Cotton turned to roses this week as the combination of trade talks, USDA’s WASDE report and an impending freeze in West Texas potentially have offered U.S. cotton to flow more freely into China, coupled with the probability that U.S. stocks may not be as burdensome as had been previously expected.

Going into the weekly close, the nearby December contract was up 221 points on the week – its third consecutive higher weekly close. Maybe an uptrend is in the works, that is, the market is experiencing a series of higher and higher lows. December traded to 64.00 and was on tap to establish its highest close in over a month. Demand continues to be the fly in the price ointment, but the potential for a smaller world crop as suggested by the USDA October supply demand report could offset some of the price bearishness that has plagued the market all year.

The AgMarket Network group unanimously agreed that 66 cents, basis December, was a real possibility. Two members of the group indicated they could see December trade to 70 cents. For me, 70 cents is “A Bridge Too Far,” but I do hope they are correct.

The spoiler for me is that there is simply too much cotton in exporting countries to see a trade above 67 cents. Nevertheless, the 61-65 cent trading range is still the order of the day and must be breached before the bull can make his mark. Yet, the continued optimism of a partial settlement in the trade dispute is a significant reason to argue for higher prices.

In its October report, USDA lowered U.S. production 157,000 bales and lowered ending stocks from 7.2 million bales down to 7.0 million bales. The 2019 U.S. crop is now estimated at 21.7 million bales. The impending freeze in West Texas could take another 200,000 bales or more off the 1N and 1S crops – thus, the argument for yet a smaller U.S. crop. The freeze is some two to three weeks earlier than the normal first freeze.

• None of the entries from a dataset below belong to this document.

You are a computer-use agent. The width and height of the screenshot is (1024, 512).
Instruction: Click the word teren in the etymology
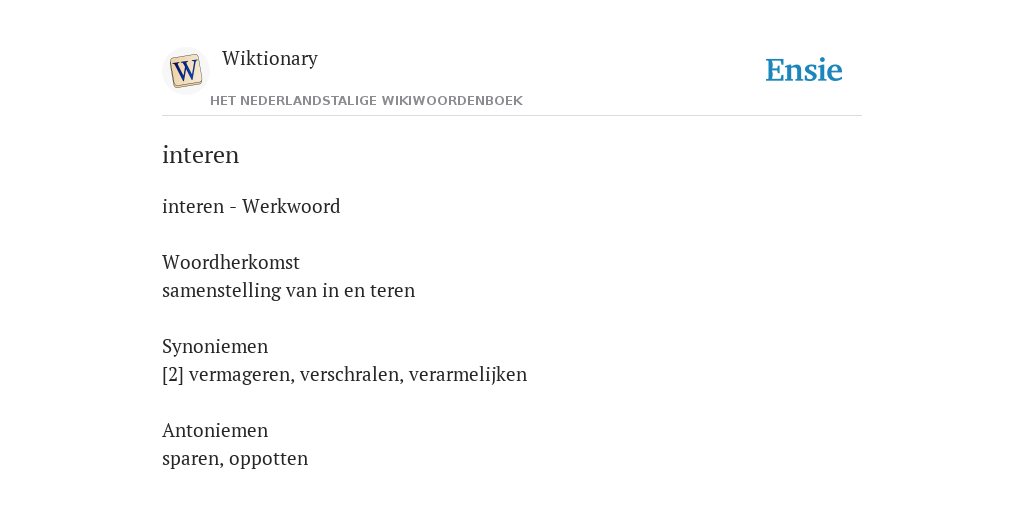coord(392,291)
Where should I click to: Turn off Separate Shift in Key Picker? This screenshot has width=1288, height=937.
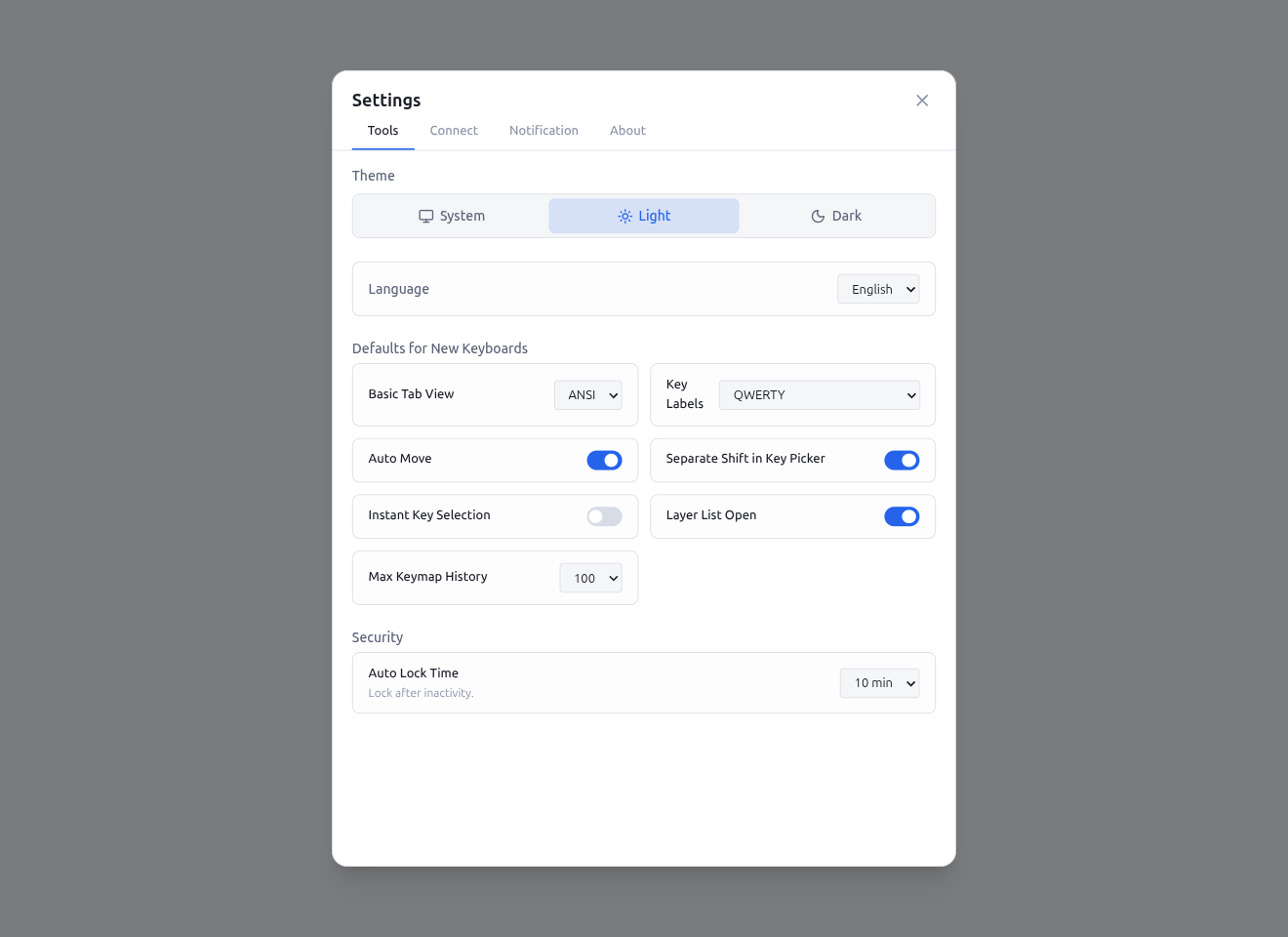tap(902, 460)
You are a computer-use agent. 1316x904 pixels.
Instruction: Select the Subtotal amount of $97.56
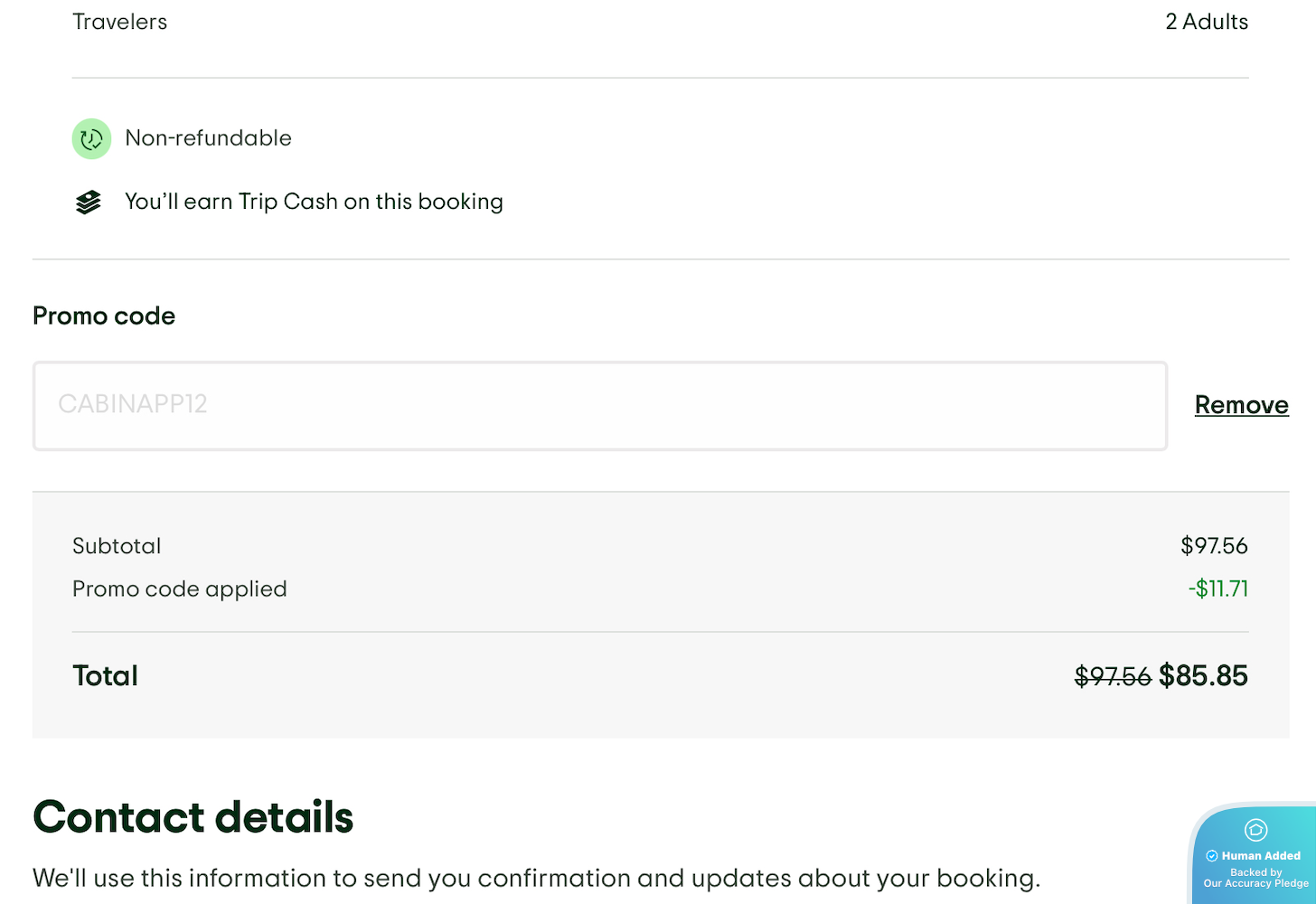coord(1214,546)
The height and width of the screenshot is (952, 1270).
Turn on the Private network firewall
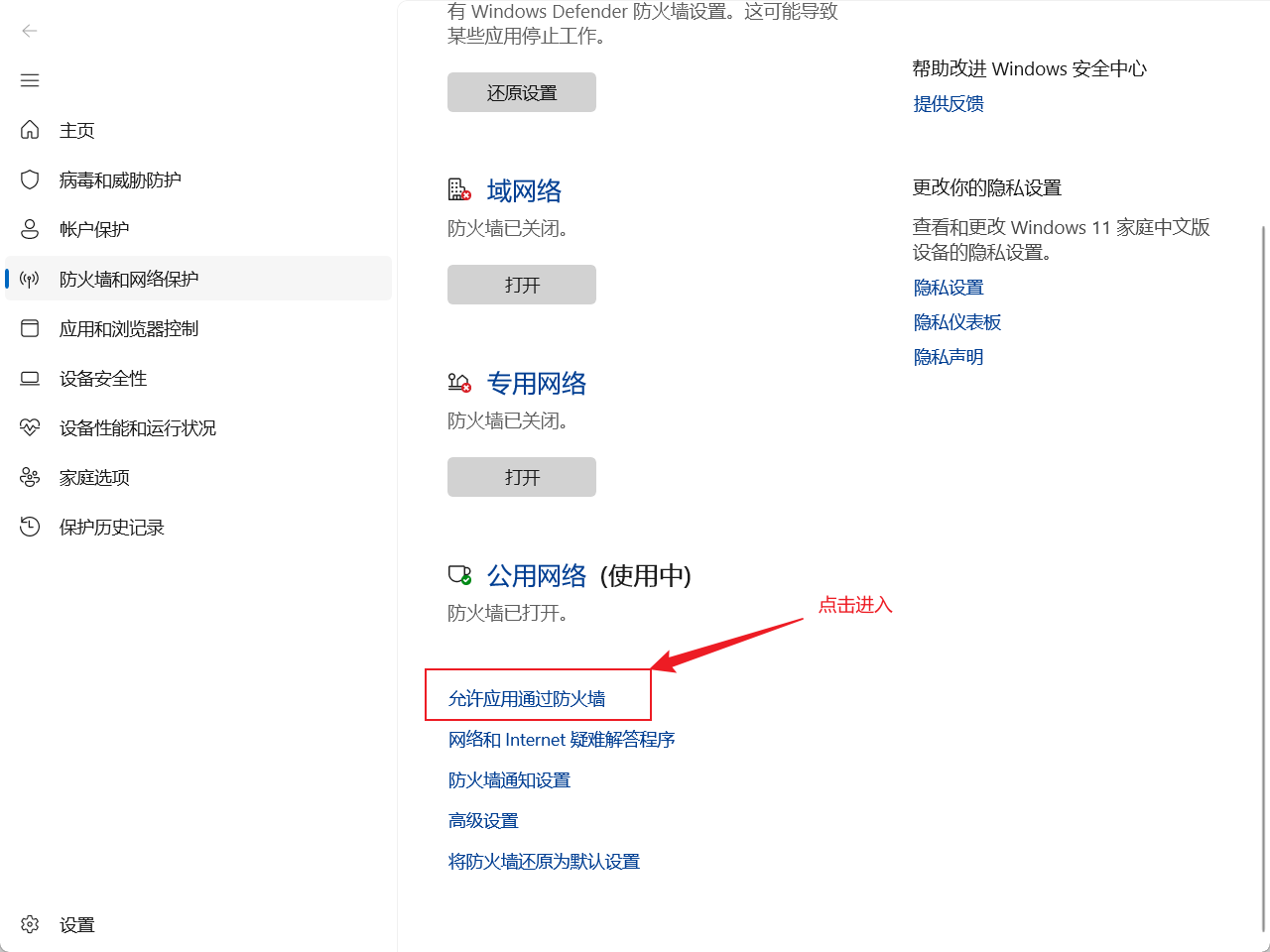(521, 477)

Total world estimates were little changed from the September data, but certain country changes were notable. The Indian crop was increased one million bales, as expected, but decreases in the U.S., Brazil, Australia and Pakistan crops slightly offset the increase in India. However, world consumption, production and carryover were only marginally changed from the prior month. World production was estimated at 124.8 million bales, with world consumption at 121.6 million.

U.S weekly export sales continue a bit anemic. However, forward sales were significant enough that total commitments and shipments to date are slightly ahead of the 2018/19 pace. Too, recent weekly sales, while anemic as stated, came from a very wide array of countries, i.e., widespread – albeit light – demand for U.S. cotton.

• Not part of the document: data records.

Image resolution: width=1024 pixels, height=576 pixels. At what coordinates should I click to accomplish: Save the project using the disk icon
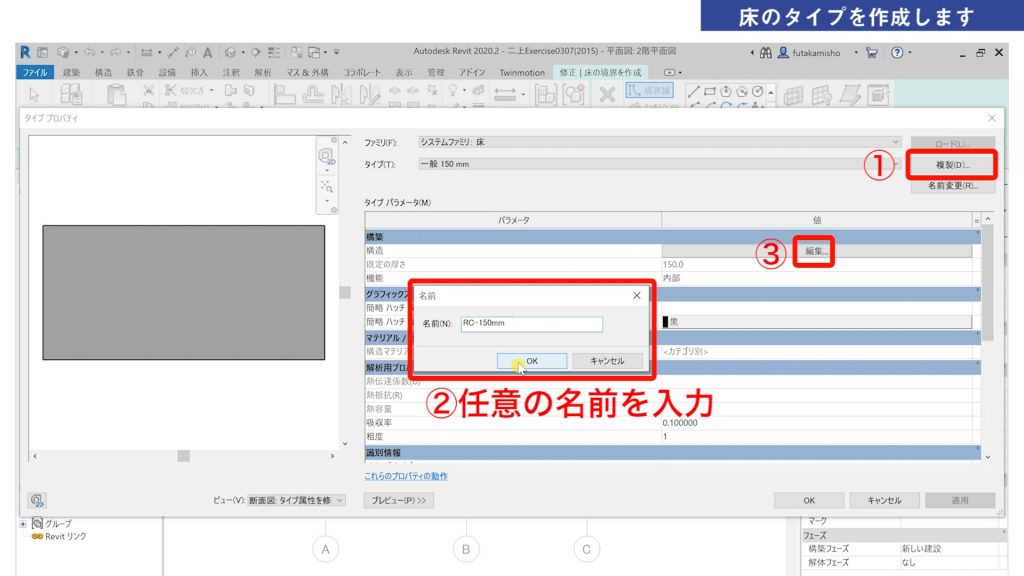pos(43,52)
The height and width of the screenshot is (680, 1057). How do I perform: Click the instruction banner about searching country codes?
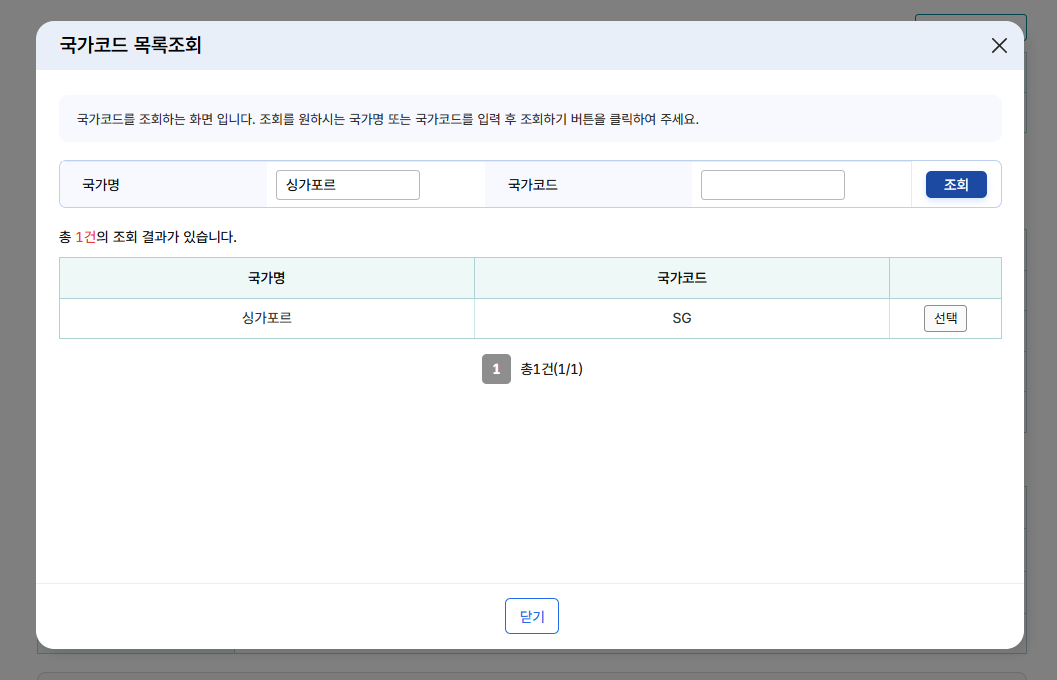click(530, 117)
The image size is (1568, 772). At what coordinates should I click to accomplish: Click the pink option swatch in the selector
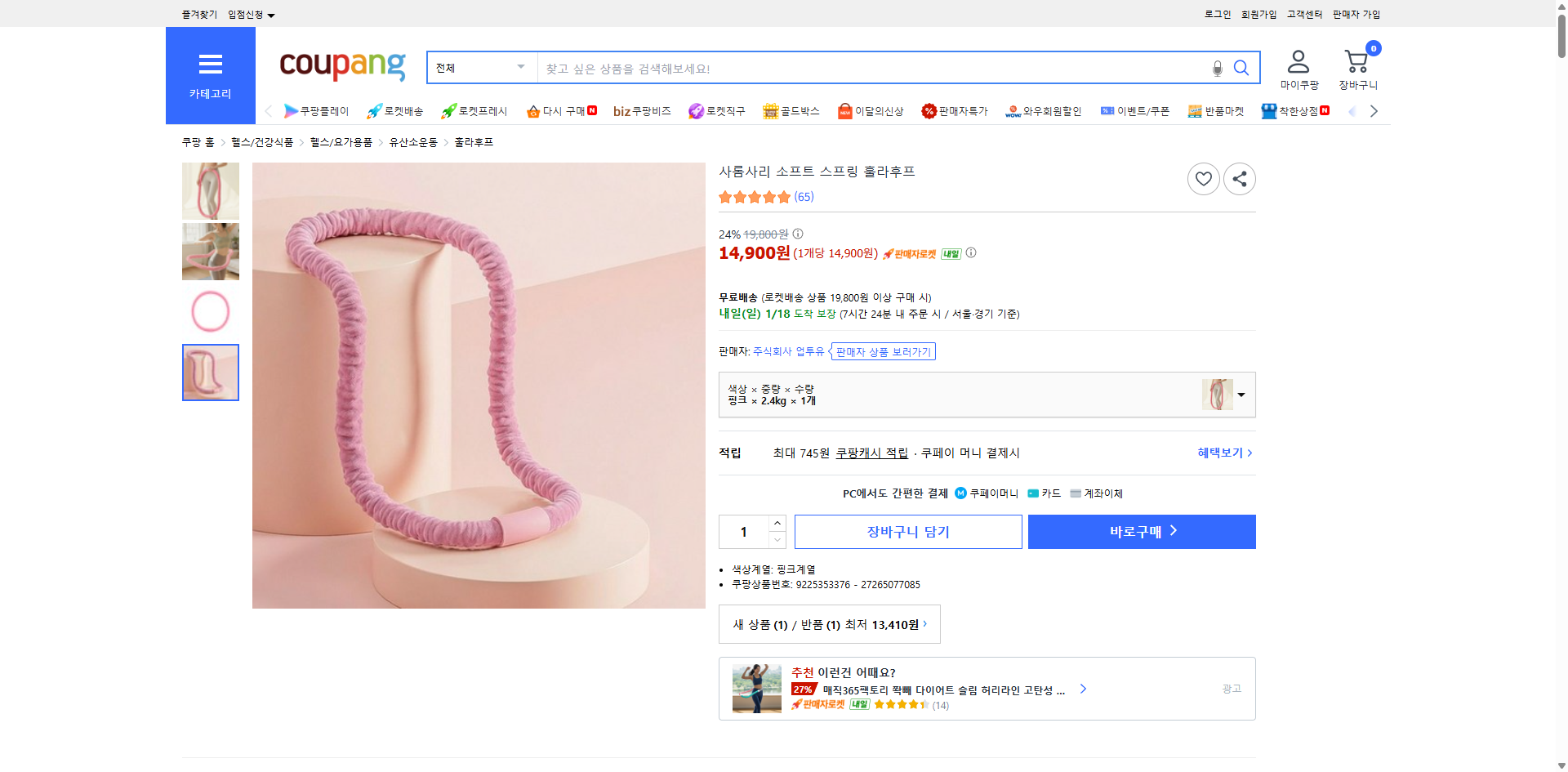pos(1217,395)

The market must still battle through the bearish on-call purchases that signify the historically excessive volume of cotton that growers still must fix. This, coupled with questionable demand numbers, comprise the primary reason that I am skeptical of the market advancing beyond 66-67 cents. Too, the volume of cotton held in the world’s major exporting countries must be reduced before the 70-cent level can be breached.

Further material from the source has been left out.